2013 — The Marshall Mathers LP 2
Hits: “Berzerk,” “Headlights” featuring Nate Reuss, “The Monster” featuring Rihanna, “Rap God,” and “Survival.” Speaking of, The Marshall Mathers LP 2 was Eminem’s attempt to go back to basics after the critically well-received Recovery alienated some fans of his earlier work (leading to his current string of reactive records that tries to course-correct on the critical reception of its predecessors). Nevertheless, despite “Rap God” meeting those fans’ expectations, the best-received song from the album was still the Rihanna redux “The Monster,” which again peaked at No. 1 on the Hot 100.
2017 — Revival
Hits: “Nowhere Fast,” featuring Kehlani, “River” featuring Ed Sheeran, and “Walk On Water” featuring Beyonce. As one of Eminem’s worst-received albums, it’s no surprise that this one only owns three of the records that appear on Curtain Call 2. They’re also Em’s weakest singles, dipping into the pop-ballad well that worked so well with Rihanna one too many times, with too many artists who were just bad fits in retrospect. “River” was technically the most fruitful of them, rising to No. 11 on the Hot 100 and sparking a creative partnership between the two artists that continues to produce to this day.
2018 — Kamikaze
Hits: “Fall,” “Lucky You” featuring Joyner Lucas, and “Venom.” Em’s rampaging follow-up to Revival was better received — at least by his fans — but still only produced three singles. While they were all technically “hits” on the strength of their streaming, “Lucky You” turned out to be most popular, climbing to No. 6 on the Hot 100 and launching Massachusetts rapper Joyner Lucas to a new plateau of stardom. Still, the meme-ready “Venom” is probably the single with the most lasting impact, appearing in the Sony film of the same name and becoming a go-to sound on TikTok four years later.

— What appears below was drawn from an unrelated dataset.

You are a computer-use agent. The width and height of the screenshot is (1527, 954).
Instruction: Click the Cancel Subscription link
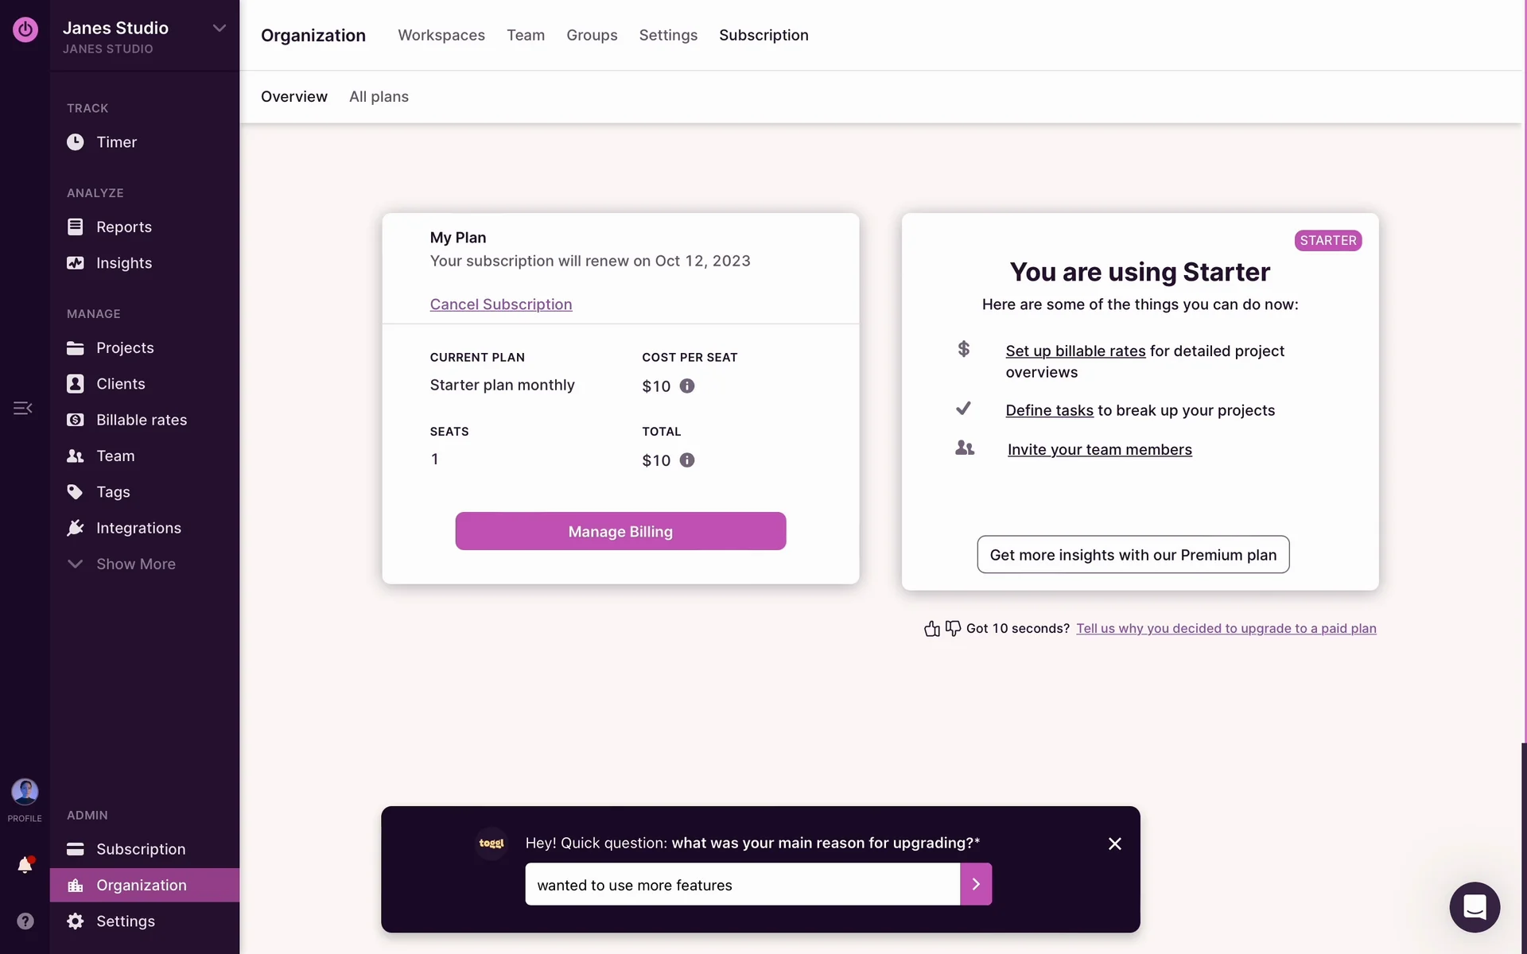(x=501, y=304)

2020 — Music To Be Murdered By
Hits: “Darkness,” “Farewell,” “Gnat,” “Godzilla” featuring Juice WRLD, and “Higher.” As Em’s latest album, this one probably benefits from recency bias. It’s got five entries on Curtain Call 2 but in its defense, they were some of Em’s better recent singles. “Godzilla”‘s the clear standout; aside from charting the highest at No. 6 on the Hot 100, it has the benefit of a viral challenge without the drawback of a distasteful reenactment of a national tragedy. It also boosted the visibility of the late Juice WRLD, making it a bit more likable.
Curtain Call 2 is due 8/5 on Aftermath/Interscope/Shady Records.